Graph Database in Javascript?

This crazy thought came to me after working on some stuff on graph data structure — Let’s implement a graph DB in javascript

(I always have thoughts on putting everything in javascript, while most of the cases someone did it.)

Why

Such db supporting most basic features, transaction, graph query has following purposes.

  • common data visualization

It is very likely you have some graph-based data visualization at front end (d3.js) and a graph database (neo4j) at the back. What if the graph db can output the graph representation that can easily bind to DOM with adapter and visualized ?

  • cache at client side

It is possible to interact with the graph front end, but for any new query you need to send to the back again

What if we can query a subgraph and store it in the js graph db as a cache and support basic query functions. This greatly reduce traffic, reaction time and Dom binding for data visualizations

  • in javascript

Javascript itself is sexy. Ok aside from being nerd about it — it is easy to code, with nice optimization and when you have everything in javascript (mobile,web,nodejs) you don’t want to have a dependency on backend in java or so. We are talking about the future – this is not targeting to replace neo4j

The prototype should have these characteristics

  • in memory

at the moment it is aimed that the graph model itself is represented using javascript objects itself, to facilitate the visualization and simpler coding.

It is possible to use Node.js or local storage to support persistence, but that is not in current scope as the design will be very different

  • open source

of course.

  • Basic

At the moment, it does not have to scale very nice, high availably, recovery which is the real complex part of database

We are talking about a In-memory, light-weight database in javascript that can run in both browser and nodejs

Most I know is from the concise & inspiring book Graph Database

The most crucial point about graph database in my mind is about index-free-adjanceny.

We need to focus on this fundamental problem. Is this doable in javascript?

Neo4j is the reference architecture for discussion. The Graph DB Internals chapter of the book is a highly recommended.

Just one thing neo4j very different is that neo4j is a file-based storage, while currently we discuss a in-memory database prototype. Still, most concepts apply.

Lessons from Neo4j

Firstly some words on index-free-adjanceny —

Graph traversal is cheap because every node has reference to node it is connected to, forward or backward.

In databases that we usually refer to (mostly RDBMS), we can use index to locate a record. (i.e. when look up by id)

This is cheap – but only relatively. When the record transaction id 1 say it is of customer id 100, you need another index lookup, which is o(n * logn), and you know the long painful stories on optimizing database to get the index right

Index-free-adjanency is about in every node you have the reference, i.e. location of the node that is connected to. i.e. O(1), without doing a search, which even indexed takes O(log n)

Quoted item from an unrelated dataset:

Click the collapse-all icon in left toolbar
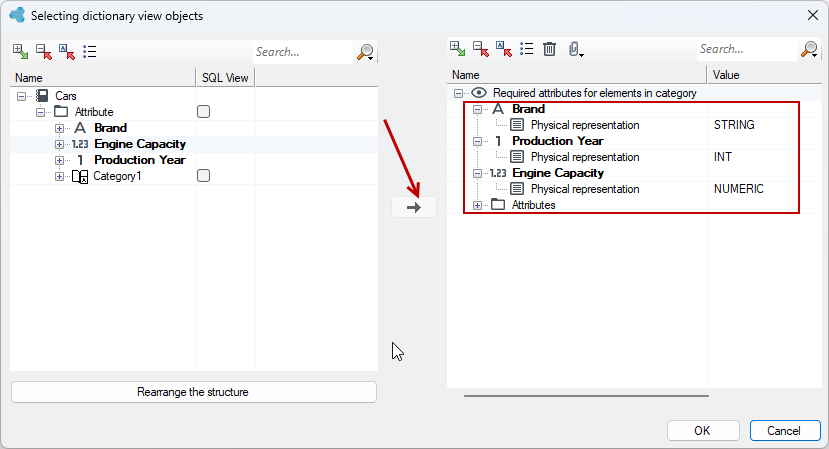Viewport: 829px width, 449px height. [44, 52]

Neo4j also put this considerations in the file-based storage layer.

Node store file of neo4j is fixed length (9 byte), makes the lookup by id an O(1) operation. (e.g. with id 100 we know it is at 900bytes)

With this context, traversal in graph is fast – because going from node id=1 is to another node id=99 , we chase the “next id” in a node and just move to the known byte location of it – which likely in the same fixed-length

Although how far this concept goes I am not sure, -Transversal across files/machine? as

“User’s view on the graph and actual records on disk are dissimilar.”

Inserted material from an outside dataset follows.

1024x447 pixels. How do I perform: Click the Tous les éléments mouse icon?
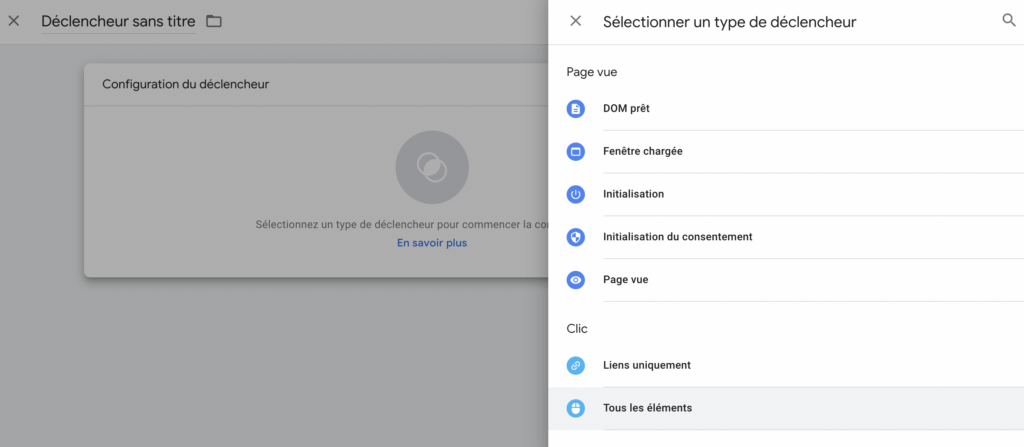coord(575,408)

It is also worth mentioning the mathematical problem of optimally partitioning graph across in distributed environment is NP-complete problem.

1st class Relationship

Also in Graph DB like neo4j, relationship itself is a “first-class citizen”

Each Node doesn’t simply store pointer of next node, every relationship is store and allow easy lookup. this facilitate going back and forth in the graph (relationship is directed)

Bear in mind a node can connect to multiple nodes. Pointers are also stored in relationship such that we can go to one side’s node ‘s next or previous relationship cheaply.

Wont go into too much details as most important is the idea. Slide 12 here shows the actually record “schema”

In javascript?

we need to consider the language itself.

Naively, it is possible to use object reference to get objects linked.

For example, with

Node Alice —loves—> Node Bob –loves–> Node Charlie

(Sadly in this world of cryptography characters, there is no one love each other)

Alice = {

 "nextRel": Love_1

}

Bob = {

 "nextRel": Love_2

}

Love_1 = {

 "first_node":Alice,

 "second_node":Bob,

 "relationType": "love"

}

However, this may not be sufficient for graph DB – we need low cost traversal.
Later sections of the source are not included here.